Par Florence Somer, Jean-Charles Ducène
Publié le 02/03/2022 • modifié le 03/03/2022 • Durée de lecture : 9 minutes

Abū Ḥāmid al-Ġarnāṭī, Tuḥfat al-albāb, Paris, Bnf, ms arabe 2168, f. 19v, pyramide de Kheops.

Qui est ce savant et pourquoi son œuvre nous intéresse-t-elle ?

Quoique Jamal al-Dīn soit né et ait exercé son intelligence en Egypte, il provient d’une illustre famille « marocaine », celle des Idrīsīdes qui, apparentée au Prophète Muhammad, avait fondé le premier Etat musulman au Maroc actuel à la fin du VIIIe siècle. Ayant perdu le pouvoir deux siècles plus tard, certains descendants restèrent sur place avant d’émigrer ailleurs, ce que fit le père de notre auteur dans le courant du XIIe siècle.

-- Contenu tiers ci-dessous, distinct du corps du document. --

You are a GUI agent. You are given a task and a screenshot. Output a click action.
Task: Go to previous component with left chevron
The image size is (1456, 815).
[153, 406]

Sa famille s’est d’abord établie en Haute Egypte et Jamal al-Dīn voit ainsi le jour dans un village près de Dendera. Il fera carrière plus tard, au Caire. En tant que descendant du Prophète par al-Ḥassan, c’est un shérif, et il accède légitimement au poste de généalogiste en chef des Ḥassanides en Egypte. Par ailleurs, il est aussi lié à des familles de hauts fonctionnaires, son beau-frère est Ibn Mammātī (m. 1209), qui a laissé un important traité sur l’administration fiscale du pays et un opuscule également sur les Pyramides.

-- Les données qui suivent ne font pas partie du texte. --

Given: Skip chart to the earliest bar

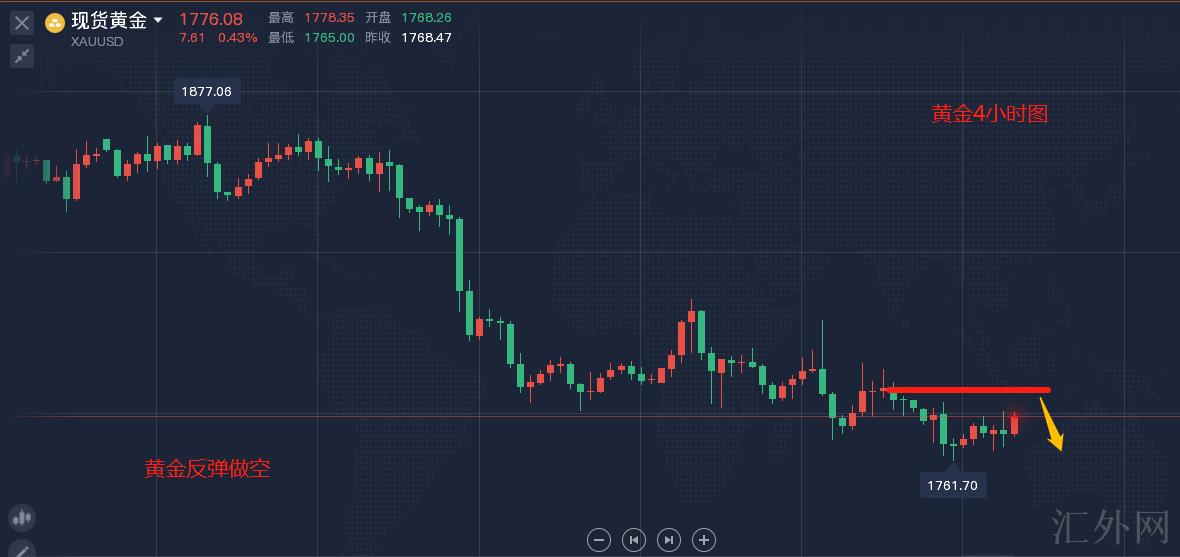Looking at the screenshot, I should point(634,540).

Jamal al-Dīn est d’un intérêt particulier parce qu’il est quasi le premier savant musulman à s’intéresser avec passion aux vestiges de l’Egypte préislamique - temples, monuments, sculptures, pyramides - et à les voir comme des traces d’un passé glorieux plus que comme des reliquats d’un paganisme hautain seulement digne d’être abhorré. Il composa ainsi un ouvrage sur la Haute Egypte, un autre sur les merveilles de l’Egypte - tous deux non conservés - et un troisième sur les pyramides, qui lui vaut sa célébrité. Incidemment, on comprend qu’il s’est promené à Héliopolis et Memphis en compagnie d’autres savants égyptiens curieux et intéressés par ces vestiges antiques.

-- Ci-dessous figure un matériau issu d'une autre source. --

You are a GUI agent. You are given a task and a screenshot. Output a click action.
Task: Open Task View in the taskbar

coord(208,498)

C’est quand il arriva au Caire, en 1226, que certains de ses amis lui suggérèrent d’écrire un traité sur le sujet à l’occasion de la visite de l’ambassadeur du calife al-Zāhir (règne 1225-1226) au sultan ayyoubide al-Malik al-Kāmil (règne 1218-1238), l’émissaire ayant émis le désir de visiter les pyramides de Gizeh, ce visiteur n’était autre que Muḥyī al-Dīn Yūsuf (m. 1258), le fils du célèbre théologien et polygraphe damascène Ibn al-Jawzī (m. 1200). Jamal al-Dīn commença cet ouvrage en 1226 pour l’achever en 1232, et lui donna un titre évocateur : le « Livre des lumières élevées des corps célestes dans la découverte des secrets des pyramides ». Il y réunit un grand nombre de traditions et d’informations au sujet des pyramides à la fois topographiques, historiques et légendaires, de sorte que l’on perçoit quelle place et quel symbolisme elles occupaient dans la mentalité d’un savant de l’époque. Sa prise de position est d’autant plus remarquable que Pharaon n’a guère bonne presse dans le Coran, comme dans la Bible d’ailleurs, et qu’au-delà de ces traditions religieuses, plus prosaïquement, ces monuments anciens étaient aussi des carrières toutes prêtes pour servir aux nouvelles constructions ou pire, alimenter les fours à chaux. Notre auteur s’élève d’ailleurs contre ces destructions. Son ouvrage serait en quelque sorte une « Défense et illustration des pyramides » ! Il le subdivise en six chapitres, les deux premiers légitiment son propos ; dans la troisième il décrit de manière topographique le plateau de Gizeh ; dans le quatrième, il présente les diverses origines alléguées à ces constructions ; dans le cinquième il s’arrête sur l’identité du pharaon commanditaire supposé et le dernier réunit une anthologie de poèmes arabes qui leur sont consacrés. La diversité de ses informateurs comme des sources citées indique que le sujet piquait la curiosité de beaucoup de gens, et témoignerait sans doute aussi de la mise en exergue d’une sorte de particularisme, voire d’identité, régionale.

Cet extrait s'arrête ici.